Multi-Perspective Validation
Currently Let’s Encrypt validates from a single network perspective. We are planning to start validating from multiple network perspectives.
ECDSA Root and Intermediates
Currently Let’s Encrypt only signs end-entity certificates with RSA intermediates. Let’s Encrypt will generate an ECDSA root and intermediates which can be used to sign end-entity certificates.
Completed Features
Certificate Transparency Log
- Enabled: May 15, 2019
We are starting to operate a Certificate Transparency log.
TLS ALPN Challenge Support
- Enabled: July 12, 2018
We’ve specified and implemented a replacement for the TLS-SNI validation method, which was discontinued for security reasons. Introducing a replacement was important for subscribers who only want to use port 443 for validation.

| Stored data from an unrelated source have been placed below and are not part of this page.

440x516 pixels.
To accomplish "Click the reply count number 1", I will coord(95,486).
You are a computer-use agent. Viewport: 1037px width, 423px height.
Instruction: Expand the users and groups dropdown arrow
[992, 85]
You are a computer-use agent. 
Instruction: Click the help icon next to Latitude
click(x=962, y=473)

Embed SCT receipts in certificates
- Enabled: March 29, 2018
Wildcard Certificates
- Enabled: March 13, 2018
ACME v2 API
- Enabled: March 13, 2018
IDN Support
- Enabled: October 20, 2016
Let’s Encrypt now supports issuance for Internationalized Domain Names (IDNs).
Full IPv6 Support
- Enabled: July 26, 2016
Initially, only parts of the Let’s Encrypt API infrastructure could communicate via IPv6. This prevented IPv6-only systems from being able to fully interact with Let’s Encrypt. This has been resolved - IPv6 support has been enabled for all functionality.

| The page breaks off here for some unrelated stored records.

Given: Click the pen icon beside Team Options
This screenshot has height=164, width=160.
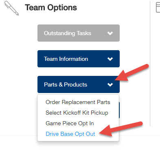Looking at the screenshot, I should pos(11,8).
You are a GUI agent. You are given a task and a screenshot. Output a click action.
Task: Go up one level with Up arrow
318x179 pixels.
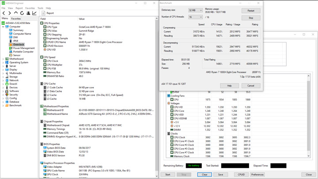(15, 13)
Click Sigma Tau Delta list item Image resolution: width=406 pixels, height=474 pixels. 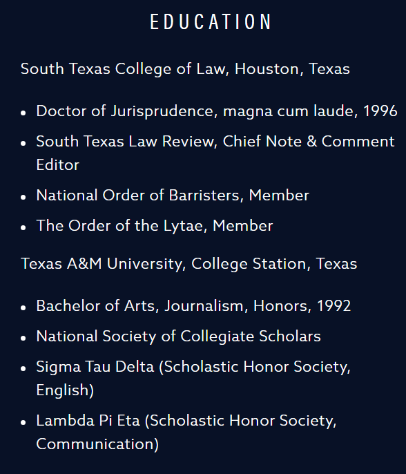(x=193, y=378)
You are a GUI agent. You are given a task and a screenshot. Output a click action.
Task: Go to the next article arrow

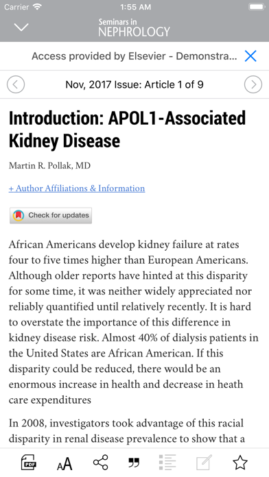(253, 84)
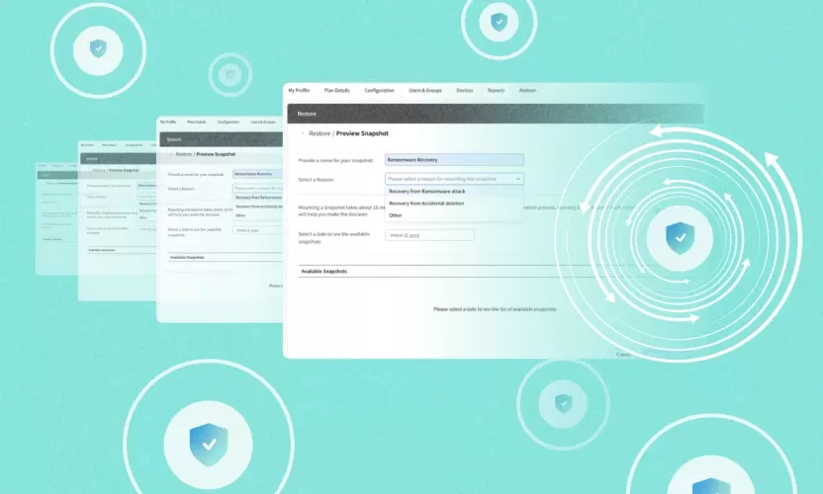The width and height of the screenshot is (823, 494).
Task: Open Configuration tab in the frontmost window
Action: coord(379,90)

Windows XP Certificate Compatibility
- Enabled: March 25, 2016
Resolved an issue with our certificate chain that prevented Let’s Encrypt certificates from being accepted by browsers on Windows XP.
ECDSA Signing Support
- Enabled: February 10, 2016
Added the ability for Let’s Encrypt to sign ECDSA keys with Let’s Encrypt’s RSA intermediates. Support for signing ECDSA keys with a full ECDSA cert chain will be added later.
ACME DNS Challenge Support
- Enabled: January 20, 2016
Let’s Encrypt allows validation via DNS records as defined in the ACME specification.